While the city mostly shut down, the thick steel doors of some stores were kept open with the slightest gaps but the lights were off and the shutters were closed. I waved through the gap and bought bread for my grandmother and met my friend at a coffee shop that wasn’t serving anything.
Khaled, a refugee boy in his early teens, who has been selling gum on the streets for years, conducted business discreetly but as usual, hiding the boxes of gum behind a tree, only holding a couple of packs at a time. He sells each pack for two shekels (about fifty cents) from sunup until sundown.
Some people have learned to sleep through the shootings and the raids but many children, like my eight-year old cousin Zeina, are too troubled to sleep.

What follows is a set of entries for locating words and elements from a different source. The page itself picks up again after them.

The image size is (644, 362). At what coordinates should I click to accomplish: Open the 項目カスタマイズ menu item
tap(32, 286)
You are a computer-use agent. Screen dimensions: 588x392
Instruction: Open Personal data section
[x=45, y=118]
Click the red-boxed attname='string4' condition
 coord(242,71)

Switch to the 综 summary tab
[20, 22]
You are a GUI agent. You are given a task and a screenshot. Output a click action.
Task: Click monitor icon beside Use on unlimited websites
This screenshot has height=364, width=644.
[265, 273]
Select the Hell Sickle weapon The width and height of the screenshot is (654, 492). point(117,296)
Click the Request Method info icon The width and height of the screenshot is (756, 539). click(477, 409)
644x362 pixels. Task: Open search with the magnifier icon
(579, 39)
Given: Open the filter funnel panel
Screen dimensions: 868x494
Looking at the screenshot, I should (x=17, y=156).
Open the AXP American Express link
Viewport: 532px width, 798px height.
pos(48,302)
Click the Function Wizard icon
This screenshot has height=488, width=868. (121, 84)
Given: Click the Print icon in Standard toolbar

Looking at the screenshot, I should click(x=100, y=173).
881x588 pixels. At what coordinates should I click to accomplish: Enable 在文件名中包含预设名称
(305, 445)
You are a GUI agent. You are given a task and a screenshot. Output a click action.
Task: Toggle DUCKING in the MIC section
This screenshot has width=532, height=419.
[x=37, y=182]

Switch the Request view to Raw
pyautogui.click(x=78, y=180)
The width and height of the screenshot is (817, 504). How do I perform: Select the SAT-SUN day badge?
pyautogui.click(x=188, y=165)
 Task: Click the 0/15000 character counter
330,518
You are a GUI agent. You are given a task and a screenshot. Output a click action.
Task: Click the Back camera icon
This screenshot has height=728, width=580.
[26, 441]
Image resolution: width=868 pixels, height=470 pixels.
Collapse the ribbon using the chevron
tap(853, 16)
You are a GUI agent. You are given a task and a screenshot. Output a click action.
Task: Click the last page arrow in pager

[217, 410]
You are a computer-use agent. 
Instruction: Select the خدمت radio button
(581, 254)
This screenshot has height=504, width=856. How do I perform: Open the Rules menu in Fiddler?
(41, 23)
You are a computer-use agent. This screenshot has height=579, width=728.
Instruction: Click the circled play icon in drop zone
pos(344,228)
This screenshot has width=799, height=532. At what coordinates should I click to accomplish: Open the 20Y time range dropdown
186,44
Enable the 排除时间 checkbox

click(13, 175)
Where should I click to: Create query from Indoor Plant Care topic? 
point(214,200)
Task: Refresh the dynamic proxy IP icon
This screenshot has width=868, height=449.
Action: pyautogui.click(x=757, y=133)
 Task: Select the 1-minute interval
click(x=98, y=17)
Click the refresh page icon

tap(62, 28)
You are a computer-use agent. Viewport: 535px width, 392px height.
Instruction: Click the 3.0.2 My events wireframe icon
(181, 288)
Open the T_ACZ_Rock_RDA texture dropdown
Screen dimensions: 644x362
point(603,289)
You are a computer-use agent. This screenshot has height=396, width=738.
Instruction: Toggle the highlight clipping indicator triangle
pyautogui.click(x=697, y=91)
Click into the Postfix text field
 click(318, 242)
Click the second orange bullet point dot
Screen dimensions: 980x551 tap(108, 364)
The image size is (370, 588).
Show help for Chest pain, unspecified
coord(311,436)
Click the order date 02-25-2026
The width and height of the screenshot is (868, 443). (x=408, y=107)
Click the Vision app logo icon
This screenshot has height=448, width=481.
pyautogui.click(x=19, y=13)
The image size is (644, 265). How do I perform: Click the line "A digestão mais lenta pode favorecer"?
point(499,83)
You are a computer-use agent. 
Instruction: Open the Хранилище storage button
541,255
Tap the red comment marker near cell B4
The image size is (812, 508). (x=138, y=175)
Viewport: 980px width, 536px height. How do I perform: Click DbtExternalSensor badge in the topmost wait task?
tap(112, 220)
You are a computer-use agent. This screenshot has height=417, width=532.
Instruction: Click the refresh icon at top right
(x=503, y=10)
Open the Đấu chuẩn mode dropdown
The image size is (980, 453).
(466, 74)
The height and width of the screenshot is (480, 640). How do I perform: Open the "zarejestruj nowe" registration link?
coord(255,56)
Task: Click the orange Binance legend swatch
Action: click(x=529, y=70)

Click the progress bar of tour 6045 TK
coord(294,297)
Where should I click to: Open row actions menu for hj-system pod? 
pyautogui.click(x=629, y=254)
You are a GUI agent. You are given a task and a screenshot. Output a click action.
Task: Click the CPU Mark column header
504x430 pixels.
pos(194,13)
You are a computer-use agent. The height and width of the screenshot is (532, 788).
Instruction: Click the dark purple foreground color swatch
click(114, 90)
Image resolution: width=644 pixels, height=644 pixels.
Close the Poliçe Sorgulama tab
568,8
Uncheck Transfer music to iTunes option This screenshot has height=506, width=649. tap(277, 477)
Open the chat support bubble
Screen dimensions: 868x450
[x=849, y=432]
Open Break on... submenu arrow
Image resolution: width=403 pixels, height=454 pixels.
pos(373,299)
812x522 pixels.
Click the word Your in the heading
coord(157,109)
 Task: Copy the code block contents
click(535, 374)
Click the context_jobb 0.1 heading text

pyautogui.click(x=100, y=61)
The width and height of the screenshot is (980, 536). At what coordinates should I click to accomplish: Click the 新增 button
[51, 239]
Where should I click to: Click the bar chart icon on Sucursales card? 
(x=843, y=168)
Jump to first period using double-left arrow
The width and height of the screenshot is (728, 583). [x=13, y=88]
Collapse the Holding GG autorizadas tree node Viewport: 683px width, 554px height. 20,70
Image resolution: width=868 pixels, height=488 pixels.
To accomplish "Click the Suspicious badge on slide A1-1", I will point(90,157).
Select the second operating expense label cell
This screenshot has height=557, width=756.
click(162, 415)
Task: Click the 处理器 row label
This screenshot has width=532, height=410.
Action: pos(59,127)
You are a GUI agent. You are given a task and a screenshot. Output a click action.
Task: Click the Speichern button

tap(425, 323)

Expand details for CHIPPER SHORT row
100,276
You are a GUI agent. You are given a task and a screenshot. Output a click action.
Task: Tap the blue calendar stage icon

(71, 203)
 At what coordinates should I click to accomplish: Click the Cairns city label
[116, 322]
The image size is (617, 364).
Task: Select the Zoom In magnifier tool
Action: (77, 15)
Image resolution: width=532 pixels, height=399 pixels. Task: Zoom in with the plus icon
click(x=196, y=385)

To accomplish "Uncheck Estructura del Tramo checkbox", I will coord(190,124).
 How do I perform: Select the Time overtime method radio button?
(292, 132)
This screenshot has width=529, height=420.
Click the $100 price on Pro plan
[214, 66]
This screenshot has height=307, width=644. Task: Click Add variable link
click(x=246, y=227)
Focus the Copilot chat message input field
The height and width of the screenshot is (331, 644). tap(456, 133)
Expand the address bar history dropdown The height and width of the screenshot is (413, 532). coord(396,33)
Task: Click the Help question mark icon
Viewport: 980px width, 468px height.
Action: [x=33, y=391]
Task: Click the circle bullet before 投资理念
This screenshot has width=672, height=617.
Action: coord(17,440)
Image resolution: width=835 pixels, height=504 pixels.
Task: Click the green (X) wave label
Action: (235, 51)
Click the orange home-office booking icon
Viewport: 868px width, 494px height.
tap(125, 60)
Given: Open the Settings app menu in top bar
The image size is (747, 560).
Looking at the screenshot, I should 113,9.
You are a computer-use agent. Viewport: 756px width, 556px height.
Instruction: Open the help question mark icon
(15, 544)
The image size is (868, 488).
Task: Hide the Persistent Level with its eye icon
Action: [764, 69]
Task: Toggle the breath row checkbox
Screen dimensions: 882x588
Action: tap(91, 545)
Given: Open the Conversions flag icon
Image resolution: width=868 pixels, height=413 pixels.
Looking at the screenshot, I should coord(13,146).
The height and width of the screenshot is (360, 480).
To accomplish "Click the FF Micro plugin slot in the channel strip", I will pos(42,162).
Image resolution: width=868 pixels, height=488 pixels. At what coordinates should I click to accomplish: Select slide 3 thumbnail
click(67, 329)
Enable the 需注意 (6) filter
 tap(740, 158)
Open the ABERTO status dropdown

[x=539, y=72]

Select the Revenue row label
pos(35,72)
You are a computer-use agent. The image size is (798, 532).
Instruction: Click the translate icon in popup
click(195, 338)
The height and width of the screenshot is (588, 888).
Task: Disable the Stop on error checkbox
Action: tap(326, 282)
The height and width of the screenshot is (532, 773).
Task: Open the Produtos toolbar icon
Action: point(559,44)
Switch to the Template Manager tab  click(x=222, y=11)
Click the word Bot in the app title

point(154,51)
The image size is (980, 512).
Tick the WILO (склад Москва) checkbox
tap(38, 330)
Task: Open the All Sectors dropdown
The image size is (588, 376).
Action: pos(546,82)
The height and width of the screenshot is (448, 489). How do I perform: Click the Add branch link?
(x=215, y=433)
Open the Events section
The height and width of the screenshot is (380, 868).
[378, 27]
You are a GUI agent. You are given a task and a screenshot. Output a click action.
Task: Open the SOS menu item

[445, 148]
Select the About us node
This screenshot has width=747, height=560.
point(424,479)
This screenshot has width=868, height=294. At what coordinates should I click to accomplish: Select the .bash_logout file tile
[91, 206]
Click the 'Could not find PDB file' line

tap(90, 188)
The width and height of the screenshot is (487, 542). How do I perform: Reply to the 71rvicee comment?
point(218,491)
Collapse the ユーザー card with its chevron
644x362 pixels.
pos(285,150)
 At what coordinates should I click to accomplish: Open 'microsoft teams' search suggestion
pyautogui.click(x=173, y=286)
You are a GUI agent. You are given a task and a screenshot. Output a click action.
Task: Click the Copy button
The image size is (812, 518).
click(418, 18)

People monitor the movement of the soldiers on Facebook for photos, news and locations of the raids. But when the shooting reaches your neighborhood, there’s no chance of sleep.
I left Ramallah again on a day when the mourning had broken and signs of day-to-day life had resumed among the burnt tires and shattered glass from the raids. Shops were open, people filled the streets and Khaled was there, now, with his box of gum in hand.
As we drove through the streets of Jericho to get to the bridge, a deep sense of sadness settled inside me as I feared what was to come in the next few weeks.
When you live under occupation, home often becomes a place that you don’t recognize and a place you have no control over.
When I got back to DC, friends and co-workers wanted to hear about my trip. But, as the situation deteriorated at home and the strikes on Gaza filled my news feed, the most persistent question people asked was “Don’t people just want peace?”
As I struggled to explain I was reminded of something Martin Luther King Jr. once said: “… there can be no peace without justice.”